> [任务说明 1]:
判断下列三条陈述是否与下文选段相符。每条回答“是”或“否”，并逐字引用选段中起决定作用的原话。(a) 选段中的队列类名为 LinkedQueue。(b) isEmpty 方法通过检查 N 是否为 0 来判断队列是否为空。(c) 发帖人称这段代码是算法第四版中的 LinkedList.java。

嗨,我正在尝试制作删除方法。但是我不知道如何做到这一点。这是我的代码。
这是算法第四版中的LinkedList.java。
4单元测试
/**
* <i>Algorithms, 4th Edition</i> by Robert Sedgewick and Kevin
* Wayne.
* @author Robert Sedgewick
* @author Kevin Wayne
*/
public class LinkedQueue<Item> implements Iterable<Item> {
private int N; // number of elements on queue
private Node first; // beginning of queue
private Node last; // end of queue
// helper linked list class
private class Node {
private Item item;
private Node next;
}
/**
* Initializes an empty queue.
*/
public LinkedQueue() {
first = null;
last = null;
N = 0;
assert check();
}
/**
* Is this queue empty?
* @return true if this queue is empty; false otherwise
*/
public boolean isEmpty() {
return first == null;
}
/**
* Returns the number of items in this queue.
* @return the number of items in this queue
*/
public int size() {
return N;
}
/**
* Returns the item least recently added to this queue.
* @return the item least recently added to this queue
* @throws java.util.NoSuchElementException if this queue is empty
*/
public Item peek() {
if (isEmpty()) throw new NoSuchElementException("Queue underflow");
return first.item;
}
/**
* Adds the item to this queue.
* @param item the item to add
*/
public void enqueue(Item item) {
Node oldlast = last;
last = new Node();
last.item = item;
last.next = null;
if (isEmpty()) first = last;
else oldlast.next = last;
N++;
assert check();
}
/**
* Removes and returns the item on this queue that was least recently added.
* @return the item on this queue that was least recently added
* @throws java.util.NoSuchElementException if this queue is empty
*/
public Item dequeue() {
if (isEmpty()) throw new NoSuchElementException("Queue underflow");
Item item = first.item;
first = first.next;
N--;
if (isEmpty()) last = null; // to avoid loitering
assert check();
return item;
}
/**
* Returns a string representation of this queue.
* @return the sequence of items in FIFO order, separated by spaces
*/
public String toString() {
StringBuilder s = new StringBuilder();
for (Item item : this)
s.append(item + " ");
return s.toString();
}
// check internal invariants
private boolean check() {
if (N == 0) {
if (first != null) return false;
if (last != null) return false;
}
else if (N == 1) {
if (first == null || last == null) return false;
if (first != last) return false;
if (first.next != null) return false;
}
else {
if (first == last) return false;
if (first.next == null) return false;
if (last.next != null) return false;
// check internal consistency of instance variable N
int numberOfNodes = 0;
for (Node x = first; x != null; x = x.next) {
numberOfNodes++;
}
if (numberOfNodes != N) return false;
// check internal consistency of instance variable last
Node lastNode = first;
while (lastNode.next != null) {
lastNode = lastNode.next;
}
if (last != lastNode) return false;
}
return true;
}
//working properly
void reverseBystack(){
Stack<Item> s = new Stack<>();
Item item;
while (isEmpty() != true){
item = dequeue();
s.push(item);
}
while(s.isEmpty() != true){
item = s.pop();
enqueue(item);
}
}
//working properly.

> [所给数据]:
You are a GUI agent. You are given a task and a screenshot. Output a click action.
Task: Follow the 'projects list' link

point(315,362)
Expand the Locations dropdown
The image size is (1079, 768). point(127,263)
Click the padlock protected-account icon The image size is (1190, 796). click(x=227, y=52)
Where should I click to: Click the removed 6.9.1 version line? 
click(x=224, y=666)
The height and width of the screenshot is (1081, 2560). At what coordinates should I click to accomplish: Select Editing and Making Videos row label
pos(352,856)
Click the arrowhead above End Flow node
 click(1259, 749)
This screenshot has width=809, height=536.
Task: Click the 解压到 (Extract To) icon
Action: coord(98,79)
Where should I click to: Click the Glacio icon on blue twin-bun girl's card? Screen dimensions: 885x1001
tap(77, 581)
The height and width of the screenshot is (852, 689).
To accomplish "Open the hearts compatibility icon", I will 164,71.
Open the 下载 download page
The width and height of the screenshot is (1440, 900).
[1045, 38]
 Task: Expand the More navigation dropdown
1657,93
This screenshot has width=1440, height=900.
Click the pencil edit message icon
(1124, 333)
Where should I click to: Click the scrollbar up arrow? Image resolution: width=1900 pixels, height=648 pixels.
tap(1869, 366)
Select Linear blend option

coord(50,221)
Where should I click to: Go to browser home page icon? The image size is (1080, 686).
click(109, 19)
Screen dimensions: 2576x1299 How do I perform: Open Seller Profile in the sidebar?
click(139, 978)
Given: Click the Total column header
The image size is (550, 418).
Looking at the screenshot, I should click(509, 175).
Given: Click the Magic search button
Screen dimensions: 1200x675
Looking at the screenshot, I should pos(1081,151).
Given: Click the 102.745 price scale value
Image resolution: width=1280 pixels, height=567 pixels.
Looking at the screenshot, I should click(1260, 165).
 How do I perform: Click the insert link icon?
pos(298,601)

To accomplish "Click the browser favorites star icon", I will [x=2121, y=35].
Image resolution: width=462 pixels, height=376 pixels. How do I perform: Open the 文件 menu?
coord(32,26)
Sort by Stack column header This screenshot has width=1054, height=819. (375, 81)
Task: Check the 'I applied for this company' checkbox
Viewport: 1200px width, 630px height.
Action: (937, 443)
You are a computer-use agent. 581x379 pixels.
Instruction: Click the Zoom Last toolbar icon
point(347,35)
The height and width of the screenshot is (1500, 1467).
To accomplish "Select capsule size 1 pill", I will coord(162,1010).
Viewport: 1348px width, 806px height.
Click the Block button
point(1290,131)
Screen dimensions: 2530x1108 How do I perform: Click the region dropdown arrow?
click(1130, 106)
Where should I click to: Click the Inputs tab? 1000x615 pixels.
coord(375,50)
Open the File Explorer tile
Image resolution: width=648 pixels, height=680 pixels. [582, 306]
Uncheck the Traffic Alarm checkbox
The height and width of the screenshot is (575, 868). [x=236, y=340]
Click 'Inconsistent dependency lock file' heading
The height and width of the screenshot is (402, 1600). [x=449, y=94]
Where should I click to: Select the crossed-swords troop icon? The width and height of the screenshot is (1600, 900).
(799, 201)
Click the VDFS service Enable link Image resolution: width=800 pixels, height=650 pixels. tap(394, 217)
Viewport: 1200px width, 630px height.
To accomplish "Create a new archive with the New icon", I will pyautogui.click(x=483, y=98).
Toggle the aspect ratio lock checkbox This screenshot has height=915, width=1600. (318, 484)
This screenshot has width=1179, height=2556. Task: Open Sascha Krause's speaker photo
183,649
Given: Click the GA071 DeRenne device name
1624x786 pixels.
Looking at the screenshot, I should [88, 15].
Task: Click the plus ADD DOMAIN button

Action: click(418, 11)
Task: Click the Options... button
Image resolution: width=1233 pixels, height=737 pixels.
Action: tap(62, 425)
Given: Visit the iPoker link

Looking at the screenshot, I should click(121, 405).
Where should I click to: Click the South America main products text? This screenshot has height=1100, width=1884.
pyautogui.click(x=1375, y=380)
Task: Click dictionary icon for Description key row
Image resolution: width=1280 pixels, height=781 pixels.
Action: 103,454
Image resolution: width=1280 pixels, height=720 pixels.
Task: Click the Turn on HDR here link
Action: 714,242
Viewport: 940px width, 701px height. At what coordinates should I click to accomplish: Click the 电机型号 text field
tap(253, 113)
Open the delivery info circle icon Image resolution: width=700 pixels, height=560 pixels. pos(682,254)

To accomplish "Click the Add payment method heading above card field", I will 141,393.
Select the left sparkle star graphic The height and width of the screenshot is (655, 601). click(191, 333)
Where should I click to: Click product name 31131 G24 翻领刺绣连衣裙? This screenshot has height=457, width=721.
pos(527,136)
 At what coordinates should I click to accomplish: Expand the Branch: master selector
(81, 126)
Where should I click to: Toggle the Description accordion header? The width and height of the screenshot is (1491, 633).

> [任务说明 2]:
请将上方所给列表中从含有“This screenshot has width=1440, height=900.”的那一行开始、到含有“click(139, 978)”的那一行结束的各行以编号列表形式给出，首尾两行均包括在内，空行略去。

> [最终答案 1]:
(a) 是。“public class LinkedQueue<Item> implements Iterable<Item> {”
(b) 否。“return first == null;”
(c) 是。“这是算法第四版中的LinkedList.java。”

> [最终答案 2]:
1. This screenshot has width=1440, height=900.
2. Click the pencil edit message icon
3. (1124, 333)
4. Where should I click to: Click the scrollbar up arrow? Image resolution: width=1900 pixels, height=648 pixels.
5. tap(1869, 366)
6. Select Linear blend option
7. coord(50,221)
8. Where should I click to: Go to browser home page icon? The image size is (1080, 686).
9. click(109, 19)
10. Screen dimensions: 2576x1299 How do I perform: Open Seller Profile in the sidebar?
11. click(139, 978)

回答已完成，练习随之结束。